According to Botero, there were nearly 18,000 hectares deforested just in the last year. The worst thing is that the area is becoming fragmented. This directly affects the objective of national conservation and connectivity among the Andes, Amazonia, and the Orinoquia regions. “Between the years 2009 and 2012, PNN made an enormous effort to solve the problem of occupation, using proposals such as voluntary relocation and even the possible creation of a Campesino Reserve Area in the Park’s buffer area. But those efforts were a mistake, and it had drastic repercussions,” he explains.
Even though when the peace agreement with the FARC was signed, you could see a feeling of hope and finally the directors and officials of PNN could go to the area that they were protecting, the situation did not change. The threats against environmental leaders, PNN officials, and Cormacarena[2] got worse; they were declared military objectives. And the tendency of deforestation was toward increase. According to data from the Monitoring Project of Andean Amazonia (MAAP in Spanish), it is the national park that lost the most forest between 2017 and 2018.
“The threats to the park officials acted like a boomerang, because they are like a call to forceful action. It’s very difficult to enter into a process of conciliation and dialog while there are positions like that. And vice versa, the military operations unfortunately are the worst fuel, because the activities in fact continue escalating. They don’t consider the effects of the force they use and they end up capturing campesinos and their children. The persistence of the use of force against the weakest part of the chain is directly proportional to the fighting in these parks,” comments Botero.
The Colombian Jurists Committee has also reiterated that
militarizing conservation is not the answer to solving the conflicts in
protected areas.
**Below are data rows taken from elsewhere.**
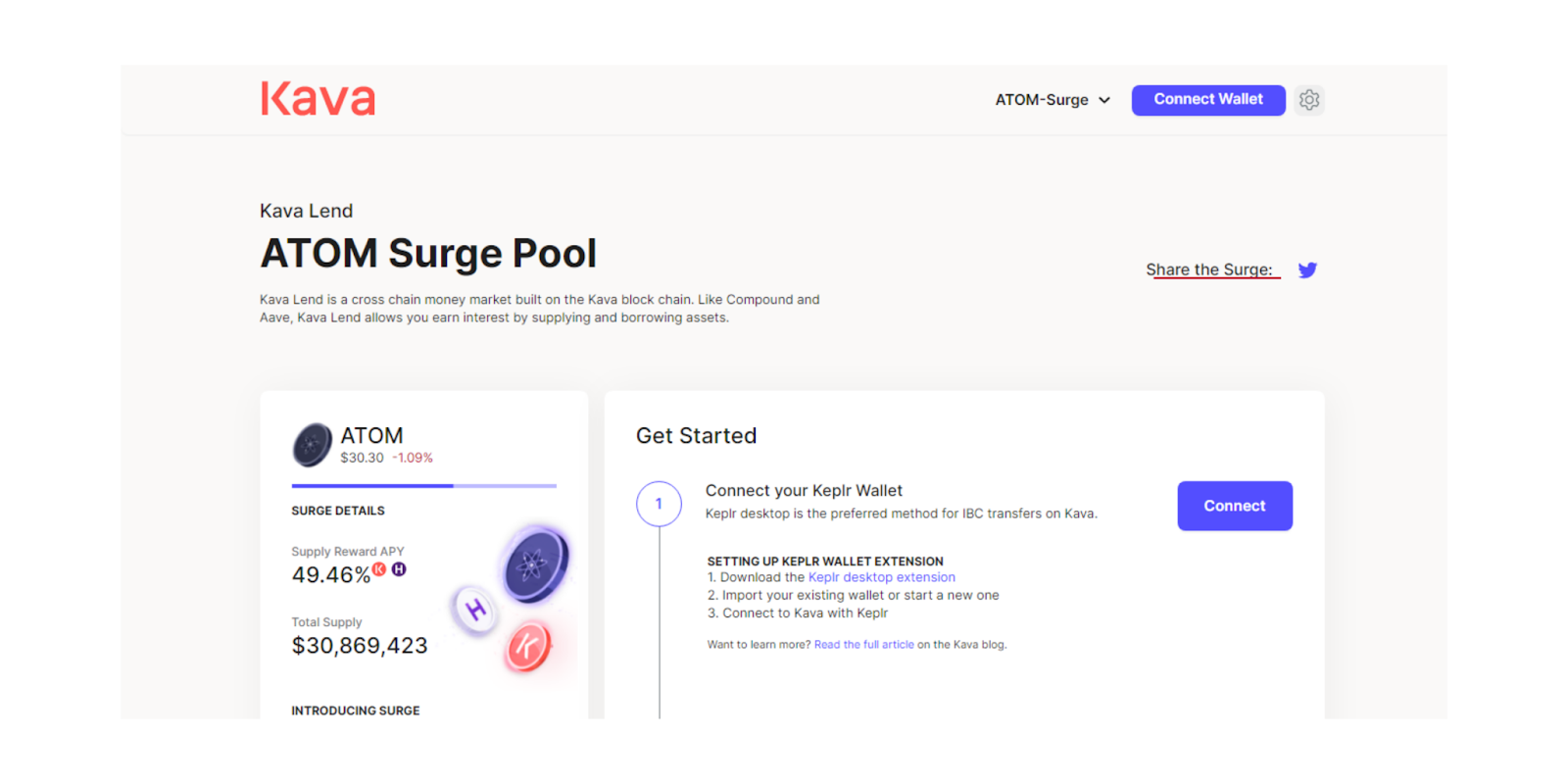Click the Share the Surge label
Viewport: 1568px width, 784px height.
pos(1209,270)
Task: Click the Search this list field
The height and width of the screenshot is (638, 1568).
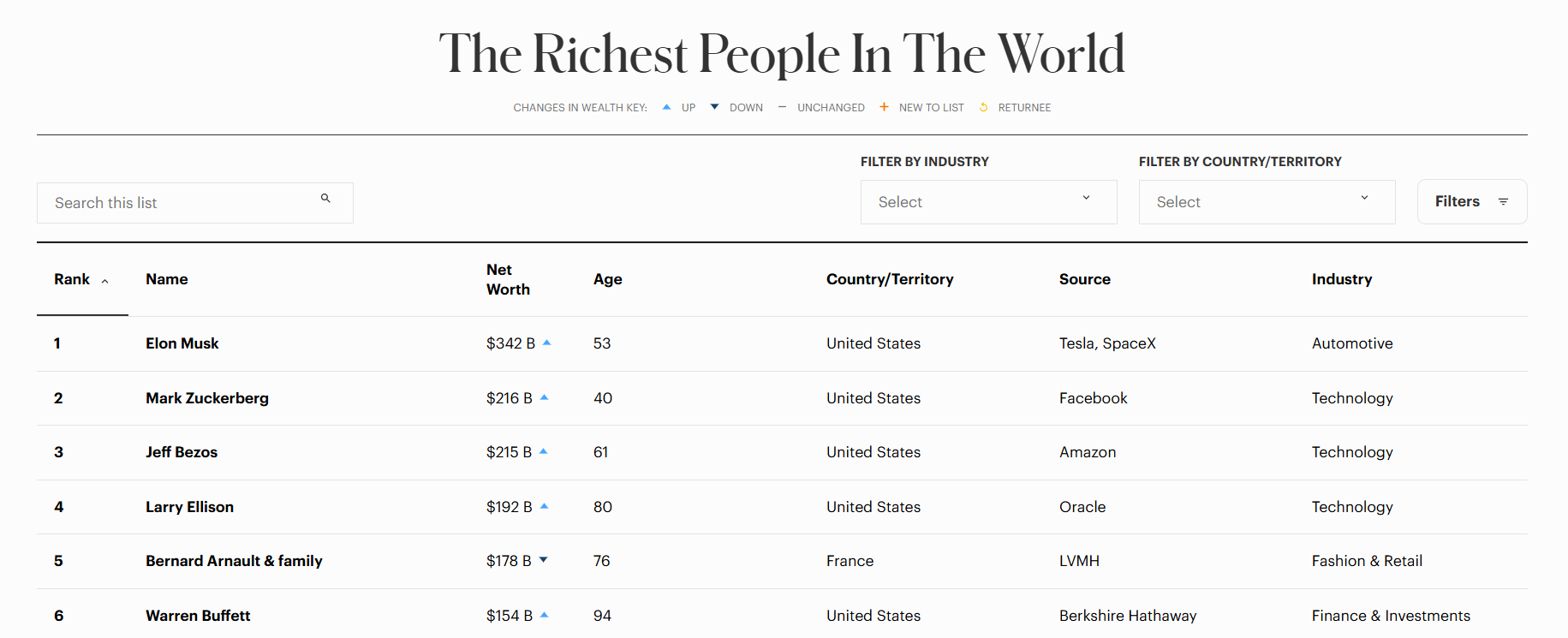Action: tap(180, 203)
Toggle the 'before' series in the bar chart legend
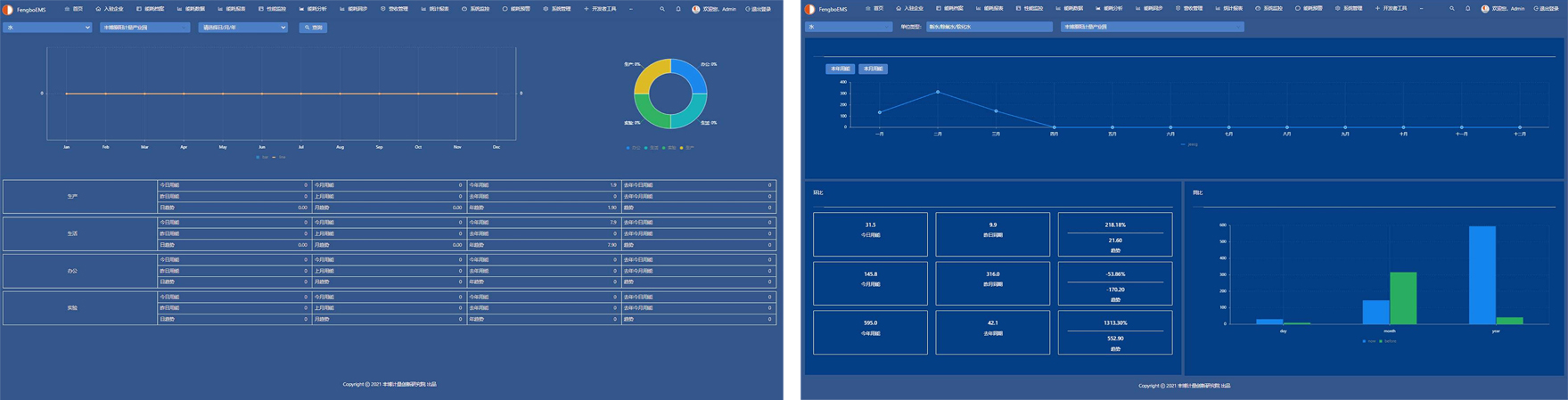 [1387, 341]
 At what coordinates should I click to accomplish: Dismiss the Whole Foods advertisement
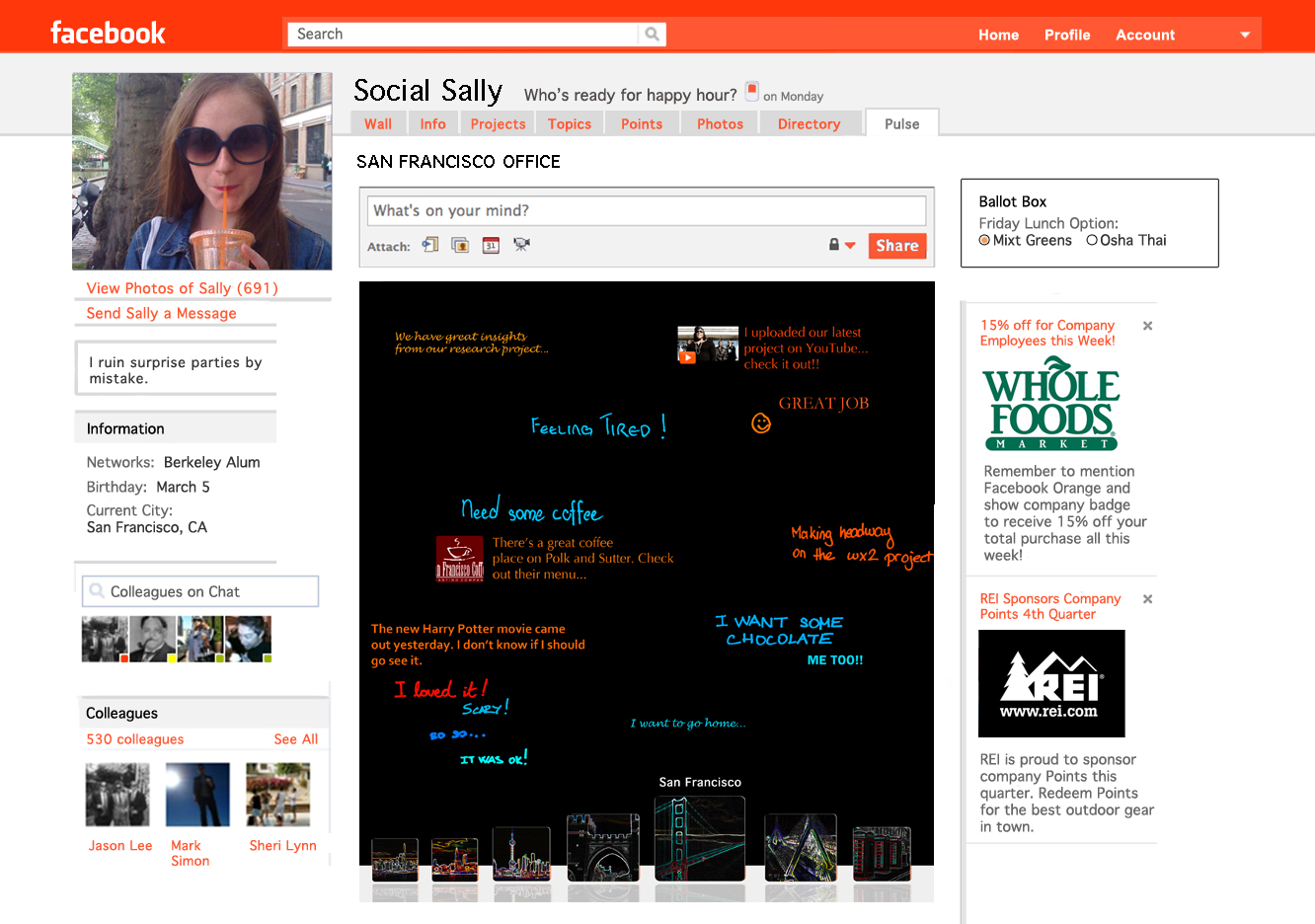point(1147,326)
Nevertheless, the Defense Ministry insists that “the Armed
Forces have the constitutional mandate and the President’s order to protect the
environment.” Meanwhile, the complaints on that subject keep being the same:
the biggest deforesters have not yet been captured.
[1] “Caño Cristales is sometimes known as the “Liquid Rainbow” or the “River of Seven Colors”.
[2] Cormacarena is the environmental protection agency for Meta Province.